Rows on target coordinates:
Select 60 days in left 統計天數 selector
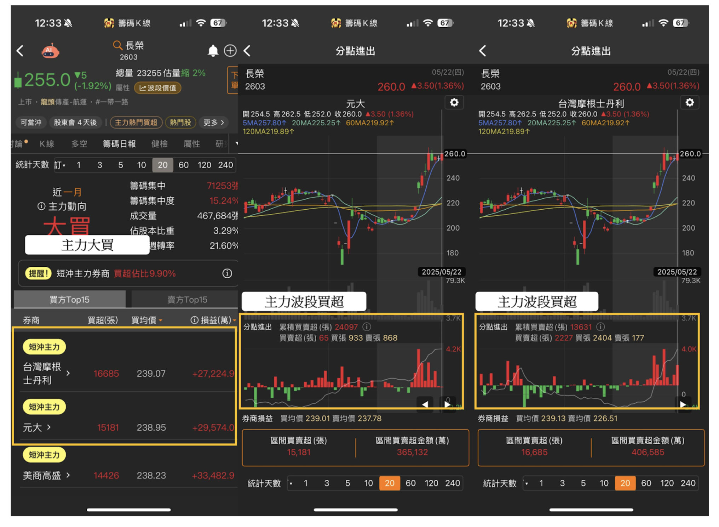[183, 165]
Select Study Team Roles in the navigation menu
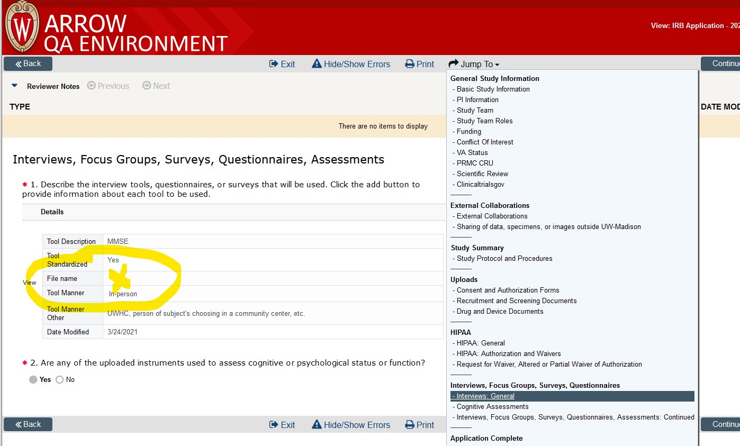 tap(483, 121)

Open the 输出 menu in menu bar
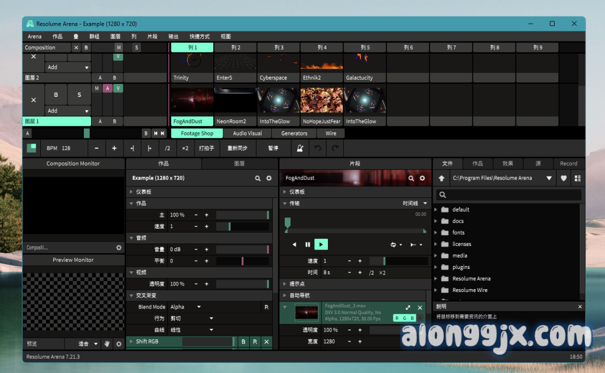click(173, 37)
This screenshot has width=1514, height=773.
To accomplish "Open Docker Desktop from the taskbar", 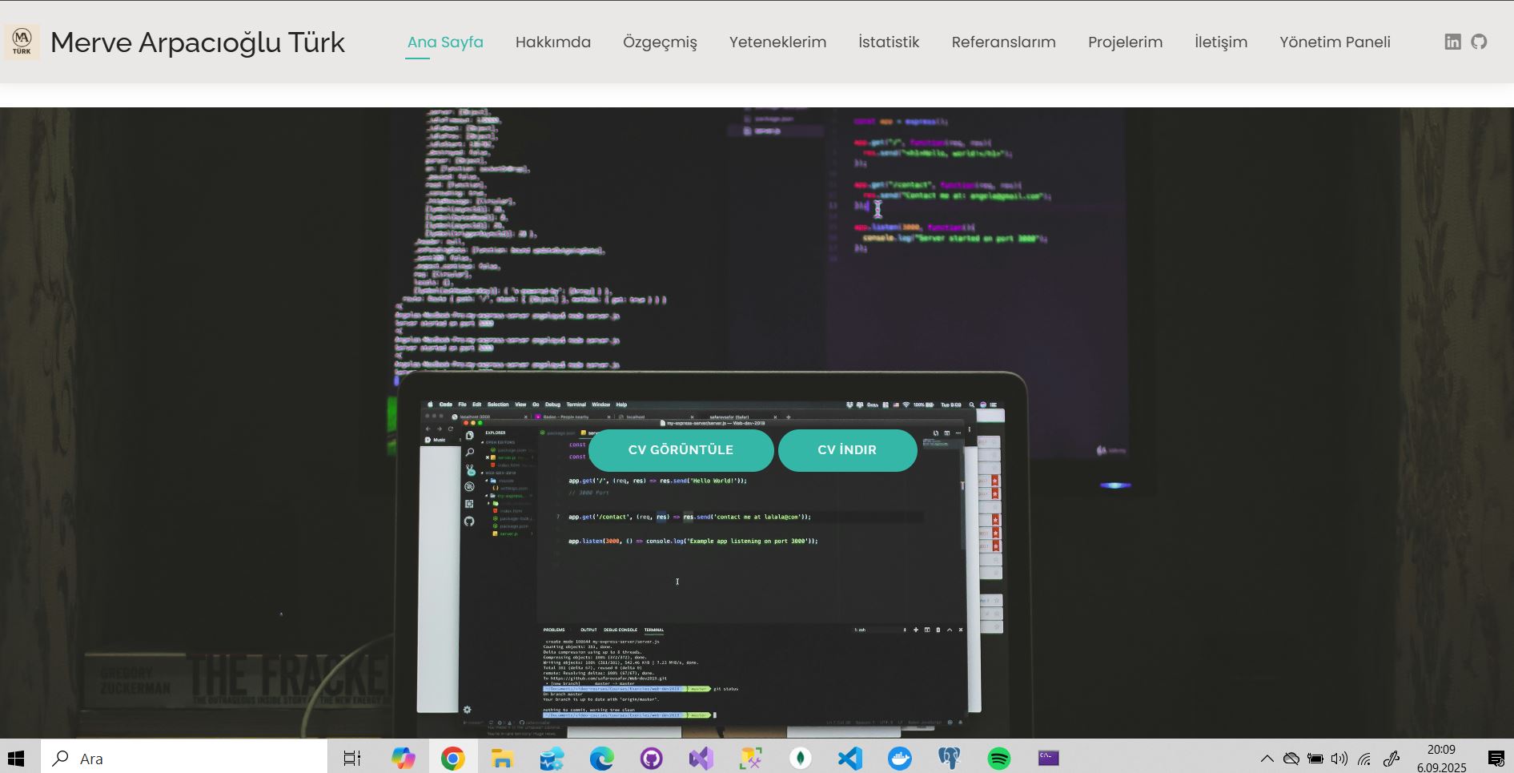I will (899, 758).
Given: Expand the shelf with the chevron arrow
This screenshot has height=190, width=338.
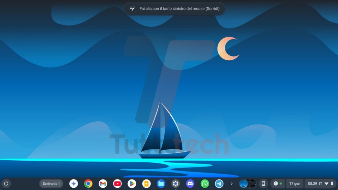Looking at the screenshot, I should click(x=232, y=184).
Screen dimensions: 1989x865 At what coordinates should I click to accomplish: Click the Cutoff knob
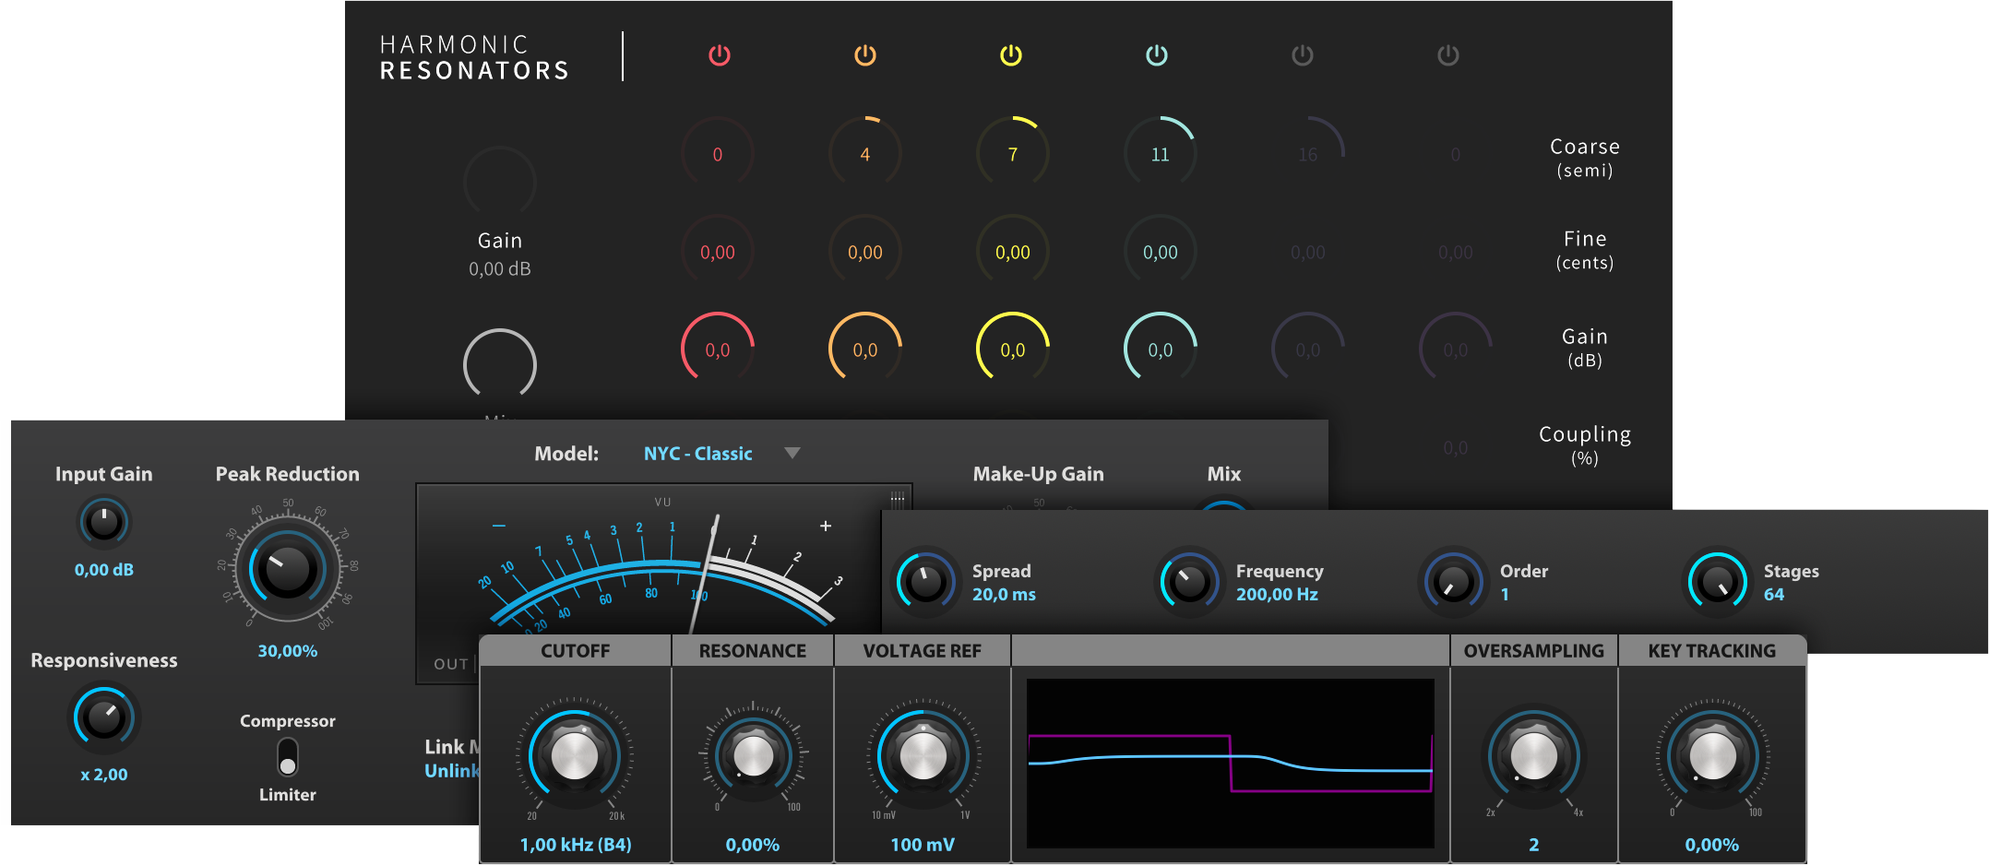coord(575,756)
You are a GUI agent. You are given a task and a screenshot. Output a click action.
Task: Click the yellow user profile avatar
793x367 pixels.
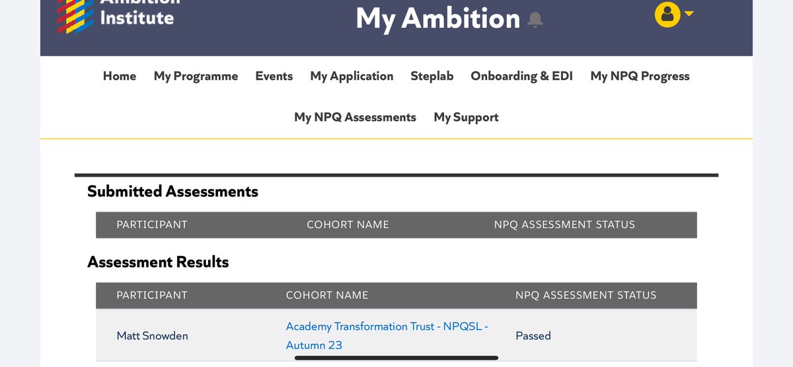[x=667, y=15]
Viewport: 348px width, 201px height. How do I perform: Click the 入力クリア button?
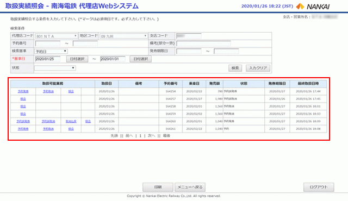point(258,68)
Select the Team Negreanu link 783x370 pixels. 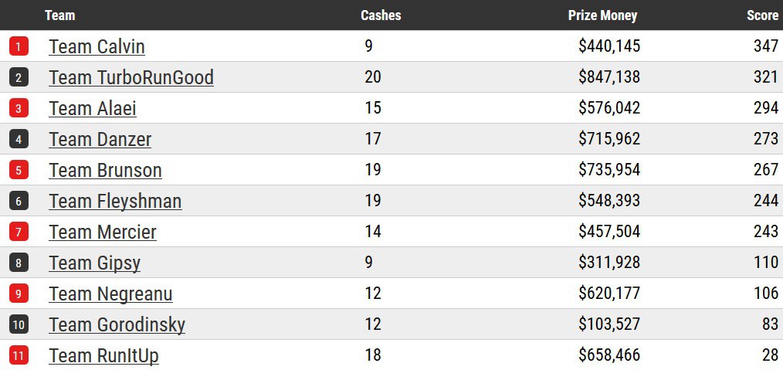pyautogui.click(x=110, y=294)
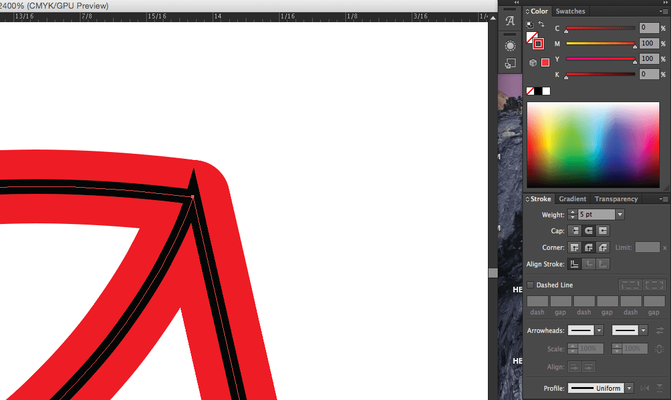Select the Round Join corner option
Image resolution: width=671 pixels, height=400 pixels.
(588, 247)
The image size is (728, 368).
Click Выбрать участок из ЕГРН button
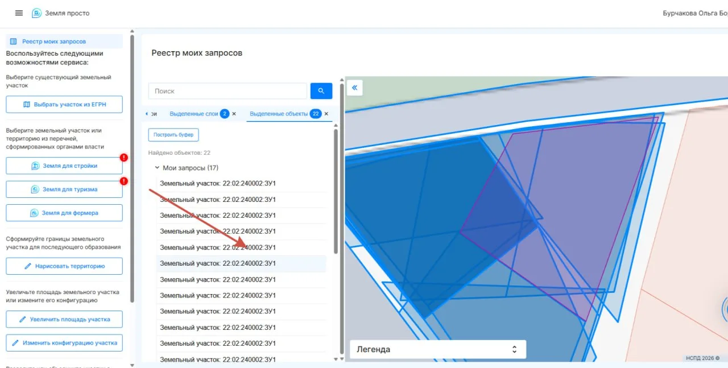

_TASK GOAL_
Substitute "Resonance knob" for "Cutoff knob" in the rows that begin at the line containing "Given: Expand the" and end after the line containing "point(258,68)", changing nothing else. Return only those rows, without the pictures.

_FULL SOLUTION_
Given: Expand the shelf with the chevron arrow
This screenshot has height=190, width=338.
Looking at the screenshot, I should click(x=232, y=184).
Screen dimensions: 1989x865 At what coordinates should I click to accomplish: Click the Resonance knob
coord(575,756)
You are a GUI agent. You are given a task and a screenshot. Output a click action.
Task: Click the yellow user profile avatar
793x367 pixels.
[x=667, y=15]
Viewport: 348px width, 201px height. How do I perform: Click the 入力クリア button?
point(258,68)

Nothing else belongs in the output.